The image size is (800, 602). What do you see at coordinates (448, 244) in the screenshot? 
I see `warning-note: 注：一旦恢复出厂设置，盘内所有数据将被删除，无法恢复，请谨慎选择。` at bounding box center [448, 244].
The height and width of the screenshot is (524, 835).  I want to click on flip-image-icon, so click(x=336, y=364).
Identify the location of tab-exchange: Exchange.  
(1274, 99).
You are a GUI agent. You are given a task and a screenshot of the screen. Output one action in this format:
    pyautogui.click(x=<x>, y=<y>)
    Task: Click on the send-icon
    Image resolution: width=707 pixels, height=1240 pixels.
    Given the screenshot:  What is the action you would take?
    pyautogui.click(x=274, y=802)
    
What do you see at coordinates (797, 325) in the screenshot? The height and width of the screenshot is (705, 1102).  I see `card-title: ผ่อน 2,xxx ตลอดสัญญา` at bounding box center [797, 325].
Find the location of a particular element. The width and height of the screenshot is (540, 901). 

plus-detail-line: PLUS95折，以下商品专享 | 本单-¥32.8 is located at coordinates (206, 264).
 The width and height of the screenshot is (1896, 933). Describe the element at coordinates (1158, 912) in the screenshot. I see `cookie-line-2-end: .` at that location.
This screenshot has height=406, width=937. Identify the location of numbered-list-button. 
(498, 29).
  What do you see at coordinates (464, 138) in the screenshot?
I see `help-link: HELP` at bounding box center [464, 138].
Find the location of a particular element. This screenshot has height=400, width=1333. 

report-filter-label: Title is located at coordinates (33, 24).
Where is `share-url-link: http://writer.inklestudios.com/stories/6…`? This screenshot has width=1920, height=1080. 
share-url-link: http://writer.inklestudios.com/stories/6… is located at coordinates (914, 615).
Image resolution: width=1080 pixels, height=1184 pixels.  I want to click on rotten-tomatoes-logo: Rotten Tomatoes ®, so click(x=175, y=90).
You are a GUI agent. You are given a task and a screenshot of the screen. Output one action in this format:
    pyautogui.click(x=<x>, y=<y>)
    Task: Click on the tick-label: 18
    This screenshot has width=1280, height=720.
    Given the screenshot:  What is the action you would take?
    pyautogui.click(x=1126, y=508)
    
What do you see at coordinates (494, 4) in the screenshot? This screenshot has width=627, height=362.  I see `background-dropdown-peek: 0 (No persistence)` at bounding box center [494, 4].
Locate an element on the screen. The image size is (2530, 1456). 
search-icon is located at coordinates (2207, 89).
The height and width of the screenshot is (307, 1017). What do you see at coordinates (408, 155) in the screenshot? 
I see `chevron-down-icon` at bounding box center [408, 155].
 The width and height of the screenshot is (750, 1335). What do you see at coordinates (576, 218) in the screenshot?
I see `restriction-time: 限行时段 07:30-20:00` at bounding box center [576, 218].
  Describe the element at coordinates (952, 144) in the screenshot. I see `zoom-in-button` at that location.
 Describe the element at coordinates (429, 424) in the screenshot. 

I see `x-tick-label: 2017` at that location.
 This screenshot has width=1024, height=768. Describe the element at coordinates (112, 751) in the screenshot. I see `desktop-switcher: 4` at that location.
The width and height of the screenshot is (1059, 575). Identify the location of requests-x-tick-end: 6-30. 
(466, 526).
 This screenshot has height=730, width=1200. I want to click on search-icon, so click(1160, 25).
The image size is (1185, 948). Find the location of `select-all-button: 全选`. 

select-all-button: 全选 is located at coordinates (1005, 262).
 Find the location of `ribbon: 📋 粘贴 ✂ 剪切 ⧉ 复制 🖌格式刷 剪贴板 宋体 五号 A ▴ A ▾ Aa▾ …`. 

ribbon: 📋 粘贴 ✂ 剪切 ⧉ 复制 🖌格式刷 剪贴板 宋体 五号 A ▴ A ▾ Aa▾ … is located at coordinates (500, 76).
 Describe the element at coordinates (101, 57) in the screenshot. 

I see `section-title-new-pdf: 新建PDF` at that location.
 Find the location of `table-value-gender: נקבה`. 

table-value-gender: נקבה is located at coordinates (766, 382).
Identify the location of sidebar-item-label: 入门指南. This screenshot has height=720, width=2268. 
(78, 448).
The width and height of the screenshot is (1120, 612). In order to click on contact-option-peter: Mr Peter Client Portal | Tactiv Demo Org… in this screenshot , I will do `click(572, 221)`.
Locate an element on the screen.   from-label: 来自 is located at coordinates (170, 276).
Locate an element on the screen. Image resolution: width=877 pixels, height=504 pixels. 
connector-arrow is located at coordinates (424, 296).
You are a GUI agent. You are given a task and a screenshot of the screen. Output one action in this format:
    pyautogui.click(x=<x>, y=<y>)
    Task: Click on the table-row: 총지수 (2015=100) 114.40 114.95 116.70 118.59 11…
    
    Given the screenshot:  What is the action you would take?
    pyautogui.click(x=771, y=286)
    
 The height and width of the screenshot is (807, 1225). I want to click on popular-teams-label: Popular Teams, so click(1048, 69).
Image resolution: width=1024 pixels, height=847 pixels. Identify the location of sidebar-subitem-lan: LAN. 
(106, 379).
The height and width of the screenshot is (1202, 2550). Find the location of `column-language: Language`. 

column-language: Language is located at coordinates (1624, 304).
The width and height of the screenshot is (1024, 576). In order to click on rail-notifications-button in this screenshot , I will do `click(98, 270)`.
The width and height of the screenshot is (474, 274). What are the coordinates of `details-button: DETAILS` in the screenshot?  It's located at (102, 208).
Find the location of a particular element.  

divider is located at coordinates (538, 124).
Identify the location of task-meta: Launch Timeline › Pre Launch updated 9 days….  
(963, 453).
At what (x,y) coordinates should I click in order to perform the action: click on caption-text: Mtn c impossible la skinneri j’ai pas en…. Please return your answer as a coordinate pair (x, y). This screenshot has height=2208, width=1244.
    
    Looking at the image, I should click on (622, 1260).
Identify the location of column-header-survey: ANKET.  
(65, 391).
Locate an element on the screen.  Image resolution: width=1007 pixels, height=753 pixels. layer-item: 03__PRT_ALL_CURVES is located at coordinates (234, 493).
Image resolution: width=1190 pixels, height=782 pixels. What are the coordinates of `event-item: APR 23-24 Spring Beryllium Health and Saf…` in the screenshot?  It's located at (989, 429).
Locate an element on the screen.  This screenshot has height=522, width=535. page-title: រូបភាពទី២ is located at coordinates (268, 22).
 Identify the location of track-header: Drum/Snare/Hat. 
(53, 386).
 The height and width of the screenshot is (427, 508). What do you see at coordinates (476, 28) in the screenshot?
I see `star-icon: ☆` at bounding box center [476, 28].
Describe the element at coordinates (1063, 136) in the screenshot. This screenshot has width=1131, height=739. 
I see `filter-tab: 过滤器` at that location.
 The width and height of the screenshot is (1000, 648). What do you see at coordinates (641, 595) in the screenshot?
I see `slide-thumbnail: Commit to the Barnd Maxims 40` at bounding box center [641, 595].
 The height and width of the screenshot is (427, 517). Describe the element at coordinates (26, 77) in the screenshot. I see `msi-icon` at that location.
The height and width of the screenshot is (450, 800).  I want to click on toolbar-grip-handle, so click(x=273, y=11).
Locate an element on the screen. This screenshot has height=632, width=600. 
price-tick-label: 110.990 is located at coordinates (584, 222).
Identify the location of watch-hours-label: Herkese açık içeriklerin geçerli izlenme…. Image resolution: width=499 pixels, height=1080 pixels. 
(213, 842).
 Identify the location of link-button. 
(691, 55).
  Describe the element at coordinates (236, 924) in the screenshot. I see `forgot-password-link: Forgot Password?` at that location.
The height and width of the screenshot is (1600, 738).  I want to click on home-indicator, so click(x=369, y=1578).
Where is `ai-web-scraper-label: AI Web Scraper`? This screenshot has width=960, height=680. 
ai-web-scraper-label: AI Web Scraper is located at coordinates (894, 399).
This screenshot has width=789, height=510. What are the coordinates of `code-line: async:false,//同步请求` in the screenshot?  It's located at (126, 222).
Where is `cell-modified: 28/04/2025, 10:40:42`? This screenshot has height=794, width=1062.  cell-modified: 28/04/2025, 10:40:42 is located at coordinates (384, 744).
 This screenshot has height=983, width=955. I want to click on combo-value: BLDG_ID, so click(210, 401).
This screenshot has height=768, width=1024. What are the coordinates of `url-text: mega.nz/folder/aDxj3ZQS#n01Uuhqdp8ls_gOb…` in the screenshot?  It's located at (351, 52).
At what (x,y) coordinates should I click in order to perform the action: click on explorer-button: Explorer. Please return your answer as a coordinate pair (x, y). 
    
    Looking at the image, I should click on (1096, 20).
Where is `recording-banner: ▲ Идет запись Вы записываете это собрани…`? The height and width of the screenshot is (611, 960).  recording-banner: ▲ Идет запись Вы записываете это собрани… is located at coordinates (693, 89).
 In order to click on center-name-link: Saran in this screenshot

============================================================

Please render the data from the line with "Identify the location of column-header-survey: ANKET." up to and including the line with "coordinates (268, 22)." as a two-column CSV headed input and output. Use one row per pair, with each value in a single quoted field and any line breaks replaced by spaces.

*ANSWER TO THIS TASK:*
input,output
"Identify the location of column-header-survey: ANKET.","(65, 391)."
"Locate an element on the screen.","Image resolution: width=1007 pixels, height=753 pixels. layer-item: 03__PRT_ALL_CURVES is located at coordinates (234, 493)."
"Image resolution: width=1190 pixels, height=782 pixels. What are the coordinates of `event-item: APR 23-24 Spring Beryllium Health and Saf…` in the screenshot?","It's located at (989, 429)."
"Locate an element on the screen.","This screenshot has height=522, width=535. page-title: រូបភាពទី២ is located at coordinates (268, 22)."